— begin —

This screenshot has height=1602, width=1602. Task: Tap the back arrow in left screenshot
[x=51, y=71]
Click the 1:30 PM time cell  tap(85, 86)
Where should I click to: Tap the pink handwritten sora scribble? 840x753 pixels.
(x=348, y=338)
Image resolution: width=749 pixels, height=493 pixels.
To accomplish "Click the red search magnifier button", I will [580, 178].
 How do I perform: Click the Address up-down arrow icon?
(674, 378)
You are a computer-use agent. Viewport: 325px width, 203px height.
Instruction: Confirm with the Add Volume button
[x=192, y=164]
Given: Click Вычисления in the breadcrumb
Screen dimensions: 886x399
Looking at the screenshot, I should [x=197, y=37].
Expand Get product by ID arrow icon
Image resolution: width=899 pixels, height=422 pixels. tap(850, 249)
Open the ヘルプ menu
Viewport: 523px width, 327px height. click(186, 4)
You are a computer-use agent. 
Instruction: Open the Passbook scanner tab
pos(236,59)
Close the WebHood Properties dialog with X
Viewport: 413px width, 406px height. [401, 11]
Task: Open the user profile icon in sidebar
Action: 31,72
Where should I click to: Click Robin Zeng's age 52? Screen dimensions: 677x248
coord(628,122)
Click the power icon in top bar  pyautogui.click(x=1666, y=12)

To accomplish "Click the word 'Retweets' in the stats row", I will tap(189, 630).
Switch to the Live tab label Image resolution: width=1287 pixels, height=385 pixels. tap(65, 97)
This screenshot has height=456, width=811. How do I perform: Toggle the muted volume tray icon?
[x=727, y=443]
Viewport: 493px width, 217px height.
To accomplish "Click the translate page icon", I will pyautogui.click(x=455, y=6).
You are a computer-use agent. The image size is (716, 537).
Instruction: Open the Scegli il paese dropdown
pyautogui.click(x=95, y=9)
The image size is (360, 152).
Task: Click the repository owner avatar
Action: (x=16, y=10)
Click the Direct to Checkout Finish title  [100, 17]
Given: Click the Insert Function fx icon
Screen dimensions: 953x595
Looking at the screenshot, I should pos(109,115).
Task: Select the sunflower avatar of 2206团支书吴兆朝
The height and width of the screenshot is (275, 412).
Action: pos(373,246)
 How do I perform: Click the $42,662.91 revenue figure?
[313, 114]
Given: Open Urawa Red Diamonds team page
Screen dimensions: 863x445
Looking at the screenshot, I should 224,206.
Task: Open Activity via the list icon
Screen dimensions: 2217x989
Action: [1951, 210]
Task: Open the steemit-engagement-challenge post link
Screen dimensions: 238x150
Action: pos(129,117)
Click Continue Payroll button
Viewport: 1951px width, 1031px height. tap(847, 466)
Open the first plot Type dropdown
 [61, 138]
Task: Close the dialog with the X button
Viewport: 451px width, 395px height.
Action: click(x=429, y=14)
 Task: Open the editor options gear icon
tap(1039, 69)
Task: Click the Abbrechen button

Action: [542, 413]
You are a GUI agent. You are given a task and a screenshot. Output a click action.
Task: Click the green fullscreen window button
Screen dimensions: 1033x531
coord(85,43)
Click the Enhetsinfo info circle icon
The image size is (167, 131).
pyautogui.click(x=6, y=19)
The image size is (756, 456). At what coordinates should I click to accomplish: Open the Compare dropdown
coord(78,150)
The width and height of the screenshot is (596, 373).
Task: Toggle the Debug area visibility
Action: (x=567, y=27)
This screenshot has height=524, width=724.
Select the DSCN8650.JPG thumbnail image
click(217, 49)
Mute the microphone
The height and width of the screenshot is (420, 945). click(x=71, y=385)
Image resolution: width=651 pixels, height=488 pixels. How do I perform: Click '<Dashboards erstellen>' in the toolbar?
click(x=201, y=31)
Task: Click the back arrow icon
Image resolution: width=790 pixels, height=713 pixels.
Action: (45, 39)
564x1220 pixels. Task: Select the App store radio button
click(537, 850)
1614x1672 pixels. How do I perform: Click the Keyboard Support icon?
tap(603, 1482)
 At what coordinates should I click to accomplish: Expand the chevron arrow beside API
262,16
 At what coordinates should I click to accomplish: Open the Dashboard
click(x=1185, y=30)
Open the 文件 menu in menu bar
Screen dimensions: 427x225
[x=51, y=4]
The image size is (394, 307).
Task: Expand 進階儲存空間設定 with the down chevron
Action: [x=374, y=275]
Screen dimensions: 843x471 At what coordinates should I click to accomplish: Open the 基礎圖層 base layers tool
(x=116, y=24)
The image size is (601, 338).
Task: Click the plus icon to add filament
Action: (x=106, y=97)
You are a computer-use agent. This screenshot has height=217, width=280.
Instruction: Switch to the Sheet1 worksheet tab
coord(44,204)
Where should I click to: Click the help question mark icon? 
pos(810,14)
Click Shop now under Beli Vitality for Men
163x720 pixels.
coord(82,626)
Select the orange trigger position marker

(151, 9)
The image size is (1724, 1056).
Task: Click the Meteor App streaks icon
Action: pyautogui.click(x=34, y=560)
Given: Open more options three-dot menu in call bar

— end —

■ **Task description**: Can you rescale the records from the start up to and including the line with "[x=192, y=164]"? Give those lines again, requests included, with every click coordinate in the answers multiplied by 2 and rounded to a whole number, halves rounding up.

■ **Result for this exercise**:
This screenshot has height=1602, width=1602. Task: Tap the back arrow in left screenshot
[x=102, y=142]
Click the 1:30 PM time cell  tap(170, 172)
Where should I click to: Tap the pink handwritten sora scribble? 840x753 pixels.
(x=696, y=676)
Image resolution: width=749 pixels, height=493 pixels.
To accomplish "Click the red search magnifier button", I will [1160, 356].
 How do I perform: Click the Address up-down arrow icon?
(1348, 756)
You are a computer-use agent. Viewport: 325px width, 203px height.
Instruction: Confirm with the Add Volume button
[x=384, y=328]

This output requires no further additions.